- Рейночка Ядвига!
– окончательно портя мне утро, раздалось от ворот. – Вы уже на
работу?
Я заставила себя
растянуть губы в улыбке, повернуться и поздороваться с Геранимом,
сослаться на множество дел и юркнуть за дверь.
- Сама виновата,
не стоило вчера о нем вспоминать, - обругала я себя, шагая через
холл.
К счастью мой
настырный поклонник не стал ломиться в офис. Как и всегда. Пока
Гераним Самохвалов разделял рабочее время и свободное, что
уберегало меня хоть на время от его ко мне интереса.
В целом день
начинался довольно тихо. Я спокойно дождалась, когда часы пробили
девять раз, привычно отнесла поднос в кабинет и уже собиралась
вернуться на свое рабочее место, когда Анджей Крукович предупредил,
не отрывая взгляда от бумаг:
- Должен прийти
Радамир.
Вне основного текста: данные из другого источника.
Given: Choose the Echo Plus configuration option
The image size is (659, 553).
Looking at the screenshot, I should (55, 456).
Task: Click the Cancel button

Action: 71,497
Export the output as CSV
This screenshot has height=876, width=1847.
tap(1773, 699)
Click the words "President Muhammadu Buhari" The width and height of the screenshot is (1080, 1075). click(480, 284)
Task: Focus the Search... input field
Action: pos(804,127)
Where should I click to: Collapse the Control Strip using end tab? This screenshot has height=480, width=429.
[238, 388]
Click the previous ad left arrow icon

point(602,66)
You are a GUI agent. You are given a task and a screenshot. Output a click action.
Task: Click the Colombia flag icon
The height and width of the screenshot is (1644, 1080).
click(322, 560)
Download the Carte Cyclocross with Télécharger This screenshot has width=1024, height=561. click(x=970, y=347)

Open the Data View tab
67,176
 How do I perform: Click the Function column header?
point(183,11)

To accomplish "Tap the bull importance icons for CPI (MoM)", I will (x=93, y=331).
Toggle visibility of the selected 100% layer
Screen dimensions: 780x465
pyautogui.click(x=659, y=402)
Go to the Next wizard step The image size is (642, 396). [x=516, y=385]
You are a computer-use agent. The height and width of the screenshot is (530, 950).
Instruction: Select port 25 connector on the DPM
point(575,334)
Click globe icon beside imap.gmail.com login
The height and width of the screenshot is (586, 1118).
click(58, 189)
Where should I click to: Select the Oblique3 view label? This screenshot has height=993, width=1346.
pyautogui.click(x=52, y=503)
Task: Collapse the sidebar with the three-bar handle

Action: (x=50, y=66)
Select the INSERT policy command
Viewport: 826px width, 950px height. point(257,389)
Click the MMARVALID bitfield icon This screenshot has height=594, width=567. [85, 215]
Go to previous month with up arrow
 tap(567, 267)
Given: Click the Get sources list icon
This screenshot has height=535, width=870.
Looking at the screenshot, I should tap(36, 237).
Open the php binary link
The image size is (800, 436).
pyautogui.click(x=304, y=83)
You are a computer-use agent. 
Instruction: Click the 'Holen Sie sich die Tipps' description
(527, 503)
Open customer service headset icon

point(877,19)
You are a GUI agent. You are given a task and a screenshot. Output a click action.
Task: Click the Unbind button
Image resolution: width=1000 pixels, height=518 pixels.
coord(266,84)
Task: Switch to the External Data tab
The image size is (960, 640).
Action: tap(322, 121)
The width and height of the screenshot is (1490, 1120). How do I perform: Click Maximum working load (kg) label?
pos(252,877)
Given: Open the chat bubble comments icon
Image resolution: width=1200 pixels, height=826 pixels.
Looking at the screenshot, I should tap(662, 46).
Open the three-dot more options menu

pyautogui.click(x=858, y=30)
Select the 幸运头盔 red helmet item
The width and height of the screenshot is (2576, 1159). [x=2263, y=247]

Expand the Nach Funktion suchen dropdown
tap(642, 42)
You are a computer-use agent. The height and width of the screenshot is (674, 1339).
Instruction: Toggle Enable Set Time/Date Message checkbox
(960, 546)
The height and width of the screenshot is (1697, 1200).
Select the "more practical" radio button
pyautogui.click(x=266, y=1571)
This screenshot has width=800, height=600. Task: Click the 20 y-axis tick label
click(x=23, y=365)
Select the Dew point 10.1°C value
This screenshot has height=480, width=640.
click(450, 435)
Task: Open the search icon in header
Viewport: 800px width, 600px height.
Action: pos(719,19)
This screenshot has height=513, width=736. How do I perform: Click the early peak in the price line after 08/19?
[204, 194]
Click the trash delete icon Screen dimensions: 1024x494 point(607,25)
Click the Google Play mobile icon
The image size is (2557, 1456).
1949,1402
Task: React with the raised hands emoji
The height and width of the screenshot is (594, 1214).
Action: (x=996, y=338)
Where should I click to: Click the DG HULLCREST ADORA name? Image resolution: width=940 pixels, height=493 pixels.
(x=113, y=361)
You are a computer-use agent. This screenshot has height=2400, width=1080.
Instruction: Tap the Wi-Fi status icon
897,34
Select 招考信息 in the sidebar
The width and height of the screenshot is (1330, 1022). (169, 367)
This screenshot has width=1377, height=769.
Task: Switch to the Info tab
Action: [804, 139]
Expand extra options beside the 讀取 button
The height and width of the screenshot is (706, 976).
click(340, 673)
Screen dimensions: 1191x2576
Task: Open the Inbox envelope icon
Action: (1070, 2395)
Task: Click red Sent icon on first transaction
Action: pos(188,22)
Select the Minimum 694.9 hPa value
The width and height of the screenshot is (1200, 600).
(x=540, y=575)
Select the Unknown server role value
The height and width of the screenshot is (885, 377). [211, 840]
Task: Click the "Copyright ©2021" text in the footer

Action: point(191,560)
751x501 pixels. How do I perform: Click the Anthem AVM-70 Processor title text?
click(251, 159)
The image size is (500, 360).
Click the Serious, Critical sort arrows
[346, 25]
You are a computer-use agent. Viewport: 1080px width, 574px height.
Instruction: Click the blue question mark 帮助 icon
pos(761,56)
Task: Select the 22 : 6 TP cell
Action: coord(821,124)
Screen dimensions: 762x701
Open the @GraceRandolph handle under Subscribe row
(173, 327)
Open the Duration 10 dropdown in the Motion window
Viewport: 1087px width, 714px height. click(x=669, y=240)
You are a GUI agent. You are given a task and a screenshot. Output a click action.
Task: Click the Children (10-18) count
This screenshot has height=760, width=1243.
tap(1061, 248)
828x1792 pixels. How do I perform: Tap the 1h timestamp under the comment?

Проводи его ко мне сразу же, Ярослава.
Я уже привычно не
заметила ошибку начальника, кивнула и молча удалилась, уже в
приемной позволив себе почти пророческое предположение:
- Сегодня что-то
произойдет?
Вчера начальник
куда-то отправился, а утром выглядел изнуренным и помятым, будто
вернулся домой лишь утром. И вот теперь должен явиться Станислав
Радамир, хотя вчера ему еще не было назначено, а на сегодня у шефа
не менее двадцати посетителей с сомнительной репутацией.
Задумчиво
перелистнув несколько страниц, я вписала имя князя в журнал
посетителей и вернулась к своим делам, но успела разобрать и
выписать данные лишь по нескольким делам, прежде чем в дверь
позвонили. С легким неудовольствием я глянула на циферблат часов,
убеждаясь, что незваному гостю придется просидеть в приемной более
получаса, прежде чем мой начальник соизволит принять хоть кого-то
этим утром.
За дверью оказался
невысокий и какой-то весь неправильный человек. У него была слишком
большая, практически яйцеобразная голова, сидевшая на короткой шее,
так что белый воротничок-стойка подпирал пухлые смуглые щеки. В
лысине отражалось утреннее чистое небо. Безволосая голова сильно
контрастировала с повышенной волосатостью в других местах. Клочки
волос торчали даже из ушей и ноздрей огромного кривоватого носа, а
подбородок и щеки мужчины чернели от пробившейся щетины. В руках,
смуглых в немалой степени и от темных волосков на пальцах,
посетитель сжимал потрепанную черную шляпу и чуть сбитую в
наконечнике трость из темного дерева. В ручке трости, выполненной
из отполированного серебра, как и в несоразмерно длинных лаковых
штиблетах так же плясали искорки утреннего света.